_TASK PROMPT_
Reproduce verbatim the lines in the records that begin with the line containing "Task: Switch to the Project requirements tab" and continue through the line containing "This screenshot has height=737, width=1568.", and give nothing else.

_SUPPLIED MATERIAL_
------------------------

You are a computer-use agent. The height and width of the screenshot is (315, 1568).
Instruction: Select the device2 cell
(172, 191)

------------------------

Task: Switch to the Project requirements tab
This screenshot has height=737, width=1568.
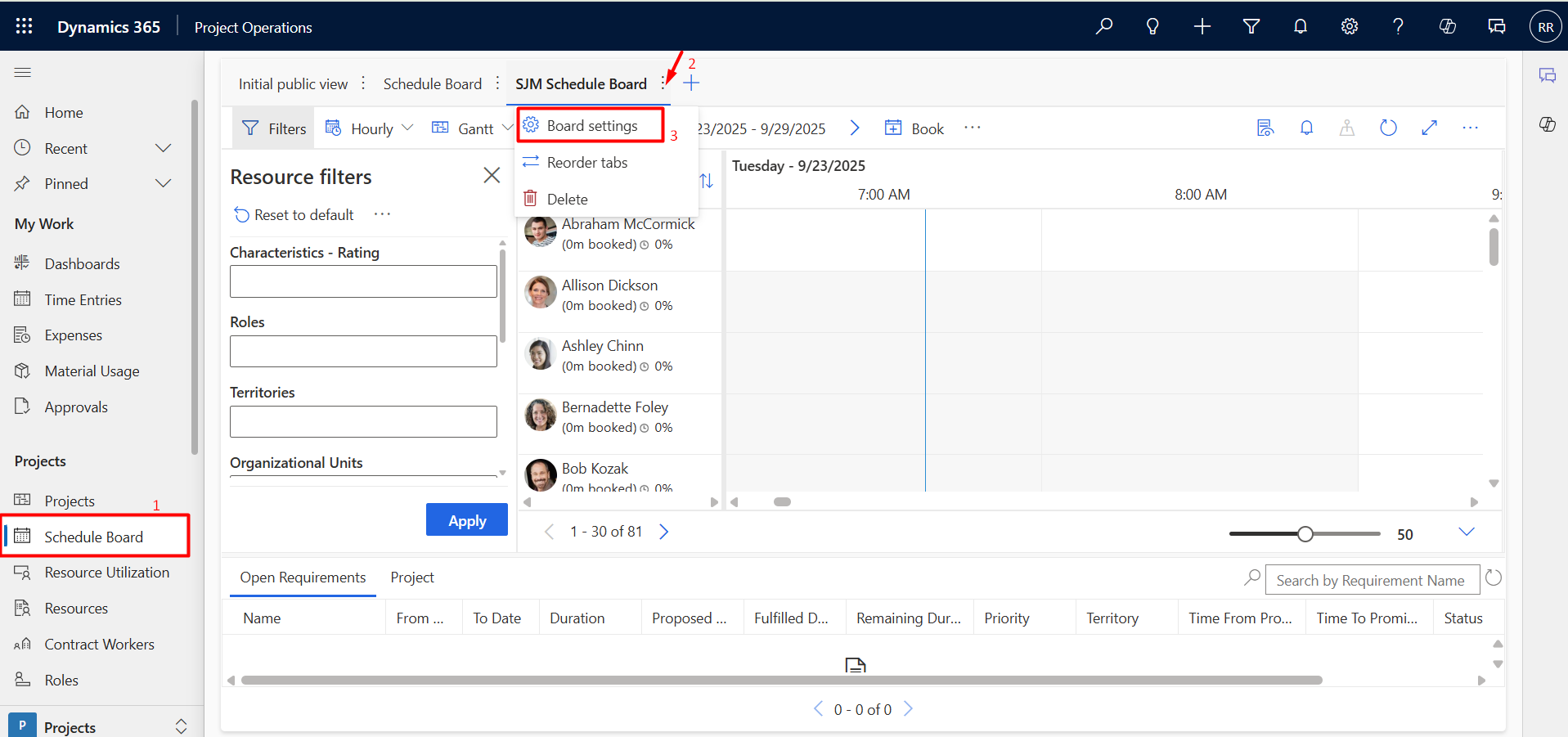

------------------------

_RESULT_
Task: Switch to the Project requirements tab
This screenshot has height=737, width=1568.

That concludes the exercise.